BRIEF: Return every entry exactly. Leave nothing out.

MATERIAL PROVIDED:
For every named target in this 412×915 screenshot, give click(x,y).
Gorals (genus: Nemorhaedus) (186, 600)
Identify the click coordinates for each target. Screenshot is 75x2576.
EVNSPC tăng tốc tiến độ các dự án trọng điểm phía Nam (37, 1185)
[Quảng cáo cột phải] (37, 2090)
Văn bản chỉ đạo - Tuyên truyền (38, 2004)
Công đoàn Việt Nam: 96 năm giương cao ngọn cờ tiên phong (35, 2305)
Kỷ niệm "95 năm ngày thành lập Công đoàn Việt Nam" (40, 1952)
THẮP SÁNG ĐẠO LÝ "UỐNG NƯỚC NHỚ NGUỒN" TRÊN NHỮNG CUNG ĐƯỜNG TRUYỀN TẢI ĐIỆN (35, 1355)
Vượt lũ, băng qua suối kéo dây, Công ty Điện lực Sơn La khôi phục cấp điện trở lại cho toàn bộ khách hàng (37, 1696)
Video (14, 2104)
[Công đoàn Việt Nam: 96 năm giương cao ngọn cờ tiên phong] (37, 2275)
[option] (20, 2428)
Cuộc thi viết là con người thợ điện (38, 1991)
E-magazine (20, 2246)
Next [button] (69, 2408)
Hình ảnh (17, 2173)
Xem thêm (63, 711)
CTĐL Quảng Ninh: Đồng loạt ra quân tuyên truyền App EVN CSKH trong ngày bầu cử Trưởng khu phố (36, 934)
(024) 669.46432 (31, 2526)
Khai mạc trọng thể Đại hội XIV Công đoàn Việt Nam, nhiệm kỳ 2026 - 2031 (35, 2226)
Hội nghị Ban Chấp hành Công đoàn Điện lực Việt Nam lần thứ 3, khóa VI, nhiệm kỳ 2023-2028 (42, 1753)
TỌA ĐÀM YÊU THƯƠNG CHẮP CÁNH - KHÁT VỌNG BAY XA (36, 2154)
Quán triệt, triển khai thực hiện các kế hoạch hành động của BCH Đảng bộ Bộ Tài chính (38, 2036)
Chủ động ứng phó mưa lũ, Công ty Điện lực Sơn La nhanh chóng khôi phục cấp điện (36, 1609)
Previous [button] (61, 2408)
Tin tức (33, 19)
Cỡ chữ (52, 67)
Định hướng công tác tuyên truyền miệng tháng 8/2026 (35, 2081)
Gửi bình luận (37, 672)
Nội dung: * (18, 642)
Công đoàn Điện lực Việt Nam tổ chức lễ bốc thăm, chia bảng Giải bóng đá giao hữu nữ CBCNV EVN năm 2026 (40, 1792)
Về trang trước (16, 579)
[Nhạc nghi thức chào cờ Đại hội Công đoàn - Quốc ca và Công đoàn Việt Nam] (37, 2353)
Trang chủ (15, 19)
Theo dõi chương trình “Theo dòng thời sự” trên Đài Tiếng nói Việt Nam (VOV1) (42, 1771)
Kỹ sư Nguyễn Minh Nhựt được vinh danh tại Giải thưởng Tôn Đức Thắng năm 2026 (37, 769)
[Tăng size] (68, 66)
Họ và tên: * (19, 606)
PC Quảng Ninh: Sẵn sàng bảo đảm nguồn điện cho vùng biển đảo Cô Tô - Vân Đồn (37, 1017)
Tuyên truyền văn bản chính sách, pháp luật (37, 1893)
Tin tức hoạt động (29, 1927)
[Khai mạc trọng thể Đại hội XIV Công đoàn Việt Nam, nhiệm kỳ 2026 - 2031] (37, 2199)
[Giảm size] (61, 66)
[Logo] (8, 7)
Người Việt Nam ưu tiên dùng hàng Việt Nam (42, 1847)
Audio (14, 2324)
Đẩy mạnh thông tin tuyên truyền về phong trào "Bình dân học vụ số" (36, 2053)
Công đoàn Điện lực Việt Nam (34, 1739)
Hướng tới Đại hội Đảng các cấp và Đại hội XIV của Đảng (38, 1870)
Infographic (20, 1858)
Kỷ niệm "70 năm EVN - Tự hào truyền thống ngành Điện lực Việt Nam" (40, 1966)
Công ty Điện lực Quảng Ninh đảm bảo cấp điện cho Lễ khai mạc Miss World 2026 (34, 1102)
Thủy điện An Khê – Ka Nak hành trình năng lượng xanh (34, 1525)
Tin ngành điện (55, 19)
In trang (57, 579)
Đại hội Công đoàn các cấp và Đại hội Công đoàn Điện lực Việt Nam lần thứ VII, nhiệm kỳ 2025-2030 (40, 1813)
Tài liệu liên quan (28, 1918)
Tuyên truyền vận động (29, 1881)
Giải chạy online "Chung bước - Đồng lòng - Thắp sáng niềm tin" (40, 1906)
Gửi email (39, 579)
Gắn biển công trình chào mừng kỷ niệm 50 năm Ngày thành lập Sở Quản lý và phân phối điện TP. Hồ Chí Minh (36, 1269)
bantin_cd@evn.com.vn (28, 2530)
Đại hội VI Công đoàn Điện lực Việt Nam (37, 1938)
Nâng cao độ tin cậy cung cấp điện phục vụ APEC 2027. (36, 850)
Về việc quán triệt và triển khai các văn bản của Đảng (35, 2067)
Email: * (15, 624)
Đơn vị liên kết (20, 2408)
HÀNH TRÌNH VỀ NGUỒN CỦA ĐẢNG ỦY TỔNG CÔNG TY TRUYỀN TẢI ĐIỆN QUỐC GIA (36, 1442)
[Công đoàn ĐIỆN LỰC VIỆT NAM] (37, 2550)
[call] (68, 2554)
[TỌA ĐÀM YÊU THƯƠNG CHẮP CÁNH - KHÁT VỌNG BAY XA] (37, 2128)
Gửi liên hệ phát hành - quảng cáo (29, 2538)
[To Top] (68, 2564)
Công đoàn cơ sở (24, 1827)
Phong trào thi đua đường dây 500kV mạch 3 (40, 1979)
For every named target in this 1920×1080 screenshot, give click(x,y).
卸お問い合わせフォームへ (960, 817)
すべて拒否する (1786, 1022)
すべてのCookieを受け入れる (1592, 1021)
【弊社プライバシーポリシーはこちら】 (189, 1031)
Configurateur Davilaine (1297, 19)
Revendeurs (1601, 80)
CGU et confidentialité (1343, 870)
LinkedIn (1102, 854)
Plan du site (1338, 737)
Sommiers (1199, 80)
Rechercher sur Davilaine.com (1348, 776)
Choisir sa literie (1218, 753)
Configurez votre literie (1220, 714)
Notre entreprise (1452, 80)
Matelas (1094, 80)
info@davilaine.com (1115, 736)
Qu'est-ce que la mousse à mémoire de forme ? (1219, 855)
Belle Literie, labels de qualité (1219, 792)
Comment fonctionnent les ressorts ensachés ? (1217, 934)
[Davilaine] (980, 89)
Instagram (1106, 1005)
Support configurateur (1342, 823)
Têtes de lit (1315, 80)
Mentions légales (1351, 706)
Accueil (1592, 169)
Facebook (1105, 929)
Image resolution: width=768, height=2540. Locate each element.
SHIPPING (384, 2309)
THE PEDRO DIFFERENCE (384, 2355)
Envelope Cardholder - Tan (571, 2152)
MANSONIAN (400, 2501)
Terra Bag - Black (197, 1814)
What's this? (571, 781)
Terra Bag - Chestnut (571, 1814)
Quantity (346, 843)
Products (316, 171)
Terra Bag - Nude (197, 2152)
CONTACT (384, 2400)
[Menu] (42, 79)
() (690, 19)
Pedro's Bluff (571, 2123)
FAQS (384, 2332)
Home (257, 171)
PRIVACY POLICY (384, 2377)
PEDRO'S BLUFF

RESULT OF THIS EXERCISE:
For every named target in this 412×915 screenshot, give click(x,y).
Gorals (genus: Nemorhaedus) (186, 600)
Identify the click coordinates for each target. Screenshot is 75x2576.
EVNSPC tăng tốc tiến độ các dự án trọng điểm phía Nam (37, 1185)
[Quảng cáo cột phải] (37, 2090)
Văn bản chỉ đạo - Tuyên truyền (38, 2004)
Công đoàn Việt Nam: 96 năm giương cao ngọn cờ tiên phong (35, 2305)
Kỷ niệm "95 năm ngày thành lập Công đoàn Việt Nam" (40, 1952)
THẮP SÁNG ĐẠO LÝ "UỐNG NƯỚC NHỚ NGUỒN" TRÊN NHỮNG CUNG ĐƯỜNG TRUYỀN TẢI ĐIỆN (35, 1355)
Vượt lũ, băng qua suối kéo dây, Công ty Điện lực Sơn La khôi phục cấp điện trở lại cho toàn bộ khách hàng (37, 1696)
Video (14, 2104)
[Công đoàn Việt Nam: 96 năm giương cao ngọn cờ tiên phong] (37, 2275)
[option] (20, 2428)
Cuộc thi viết là con người thợ điện (38, 1991)
E-magazine (20, 2246)
Next [button] (69, 2408)
Hình ảnh (17, 2173)
Xem thêm (63, 711)
CTĐL Quảng Ninh: Đồng loạt ra quân tuyên truyền App EVN CSKH trong ngày bầu cử Trưởng khu phố (36, 934)
(024) 669.46432 (31, 2526)
Khai mạc trọng thể Đại hội XIV Công đoàn Việt Nam, nhiệm kỳ 2026 - 2031 (35, 2226)
Hội nghị Ban Chấp hành Công đoàn Điện lực Việt Nam lần thứ 3, khóa VI, nhiệm kỳ 2023-2028 (42, 1753)
TỌA ĐÀM YÊU THƯƠNG CHẮP CÁNH - KHÁT VỌNG BAY XA (36, 2154)
Quán triệt, triển khai thực hiện các kế hoạch hành động của BCH Đảng bộ Bộ Tài chính (38, 2036)
Chủ động ứng phó mưa lũ, Công ty Điện lực Sơn La nhanh chóng khôi phục cấp điện (36, 1609)
Previous [button] (61, 2408)
Tin tức (33, 19)
Cỡ chữ (52, 67)
Định hướng công tác tuyên truyền miệng tháng 8/2026 (35, 2081)
Gửi bình luận (37, 672)
Nội dung: * (18, 642)
Công đoàn Điện lực Việt Nam tổ chức lễ bốc thăm, chia bảng Giải bóng đá giao hữu nữ CBCNV EVN năm 2026 (40, 1792)
Về trang trước (16, 579)
[Nhạc nghi thức chào cờ Đại hội Công đoàn - Quốc ca và Công đoàn Việt Nam] (37, 2353)
Trang chủ (15, 19)
Theo dõi chương trình “Theo dòng thời sự” trên Đài Tiếng nói Việt Nam (VOV1) (42, 1771)
Kỹ sư Nguyễn Minh Nhựt được vinh danh tại Giải thưởng Tôn Đức Thắng năm 2026 (37, 769)
[Tăng size] (68, 66)
Họ và tên: * (19, 606)
PC Quảng Ninh: Sẵn sàng bảo đảm nguồn điện cho vùng biển đảo Cô Tô - Vân Đồn (37, 1017)
Tuyên truyền văn bản chính sách, pháp luật (37, 1893)
Tin tức hoạt động (29, 1927)
[Khai mạc trọng thể Đại hội XIV Công đoàn Việt Nam, nhiệm kỳ 2026 - 2031] (37, 2199)
[Giảm size] (61, 66)
[Logo] (8, 7)
Người Việt Nam ưu tiên dùng hàng Việt Nam (42, 1847)
Audio (14, 2324)
Đẩy mạnh thông tin tuyên truyền về phong trào "Bình dân học vụ số" (36, 2053)
Công đoàn Điện lực Việt Nam (34, 1739)
Hướng tới Đại hội Đảng các cấp và Đại hội XIV của Đảng (38, 1870)
Infographic (20, 1858)
Kỷ niệm "70 năm EVN - Tự hào truyền thống ngành Điện lực Việt Nam" (40, 1966)
Công ty Điện lực Quảng Ninh đảm bảo cấp điện cho Lễ khai mạc Miss World 2026 (34, 1102)
Thủy điện An Khê – Ka Nak hành trình năng lượng xanh (34, 1525)
Tin ngành điện (55, 19)
In trang (57, 579)
Đại hội Công đoàn các cấp và Đại hội Công đoàn Điện lực Việt Nam lần thứ VII, nhiệm kỳ 2025-2030 (40, 1813)
Tài liệu liên quan (28, 1918)
Tuyên truyền vận động (29, 1881)
Giải chạy online "Chung bước - Đồng lòng - Thắp sáng niềm tin" (40, 1906)
Gửi email (39, 579)
Gắn biển công trình chào mừng kỷ niệm 50 năm Ngày thành lập Sở Quản lý và phân phối điện TP. Hồ Chí Minh (36, 1269)
bantin_cd@evn.com.vn (28, 2530)
Đại hội VI Công đoàn Điện lực Việt Nam (37, 1938)
Nâng cao độ tin cậy cung cấp điện phục vụ APEC 2027. (36, 850)
Về việc quán triệt và triển khai các văn bản của Đảng (35, 2067)
Email: * (15, 624)
Đơn vị liên kết (20, 2408)
HÀNH TRÌNH VỀ NGUỒN CỦA ĐẢNG ỦY TỔNG CÔNG TY TRUYỀN TẢI ĐIỆN QUỐC GIA (36, 1442)
[Công đoàn ĐIỆN LỰC VIỆT NAM] (37, 2550)
[call] (68, 2554)
[TỌA ĐÀM YÊU THƯƠNG CHẮP CÁNH - KHÁT VỌNG BAY XA] (37, 2128)
Gửi liên hệ phát hành - quảng cáo (29, 2538)
[To Top] (68, 2564)
Công đoàn cơ sở (24, 1827)
Phong trào thi đua đường dây 500kV mạch 3 (40, 1979)
For every named target in this 1920×1080 screenshot, give click(x,y).
卸お問い合わせフォームへ (960, 817)
すべて拒否する (1786, 1022)
すべてのCookieを受け入れる (1592, 1021)
【弊社プライバシーポリシーはこちら】 (189, 1031)
Configurateur Davilaine (1297, 19)
Revendeurs (1601, 80)
CGU et confidentialité (1343, 870)
LinkedIn (1102, 854)
Plan du site (1338, 737)
Sommiers (1199, 80)
Rechercher sur Davilaine.com (1348, 776)
Choisir sa literie (1218, 753)
Configurez votre literie (1220, 714)
Notre entreprise (1452, 80)
Matelas (1094, 80)
info@davilaine.com (1115, 736)
Qu'est-ce que la mousse à mémoire de forme ? (1219, 855)
Belle Literie, labels de qualité (1219, 792)
Comment fonctionnent les ressorts ensachés ? (1217, 934)
[Davilaine] (980, 89)
Instagram (1106, 1005)
Support configurateur (1342, 823)
Têtes de lit (1315, 80)
Mentions légales (1351, 706)
Accueil (1592, 169)
Facebook (1105, 929)
Image resolution: width=768, height=2540. Locate each element.
SHIPPING (384, 2309)
THE PEDRO DIFFERENCE (384, 2355)
Envelope Cardholder - Tan (571, 2152)
MANSONIAN (400, 2501)
Terra Bag - Black (197, 1814)
What's this? (571, 781)
Terra Bag - Chestnut (571, 1814)
Quantity (346, 843)
Products (316, 171)
Terra Bag - Nude (197, 2152)
CONTACT (384, 2400)
[Menu] (42, 79)
() (690, 19)
Pedro's Bluff (571, 2123)
FAQS (384, 2332)
Home (257, 171)
PRIVACY POLICY (384, 2377)
PEDRO'S BLUFF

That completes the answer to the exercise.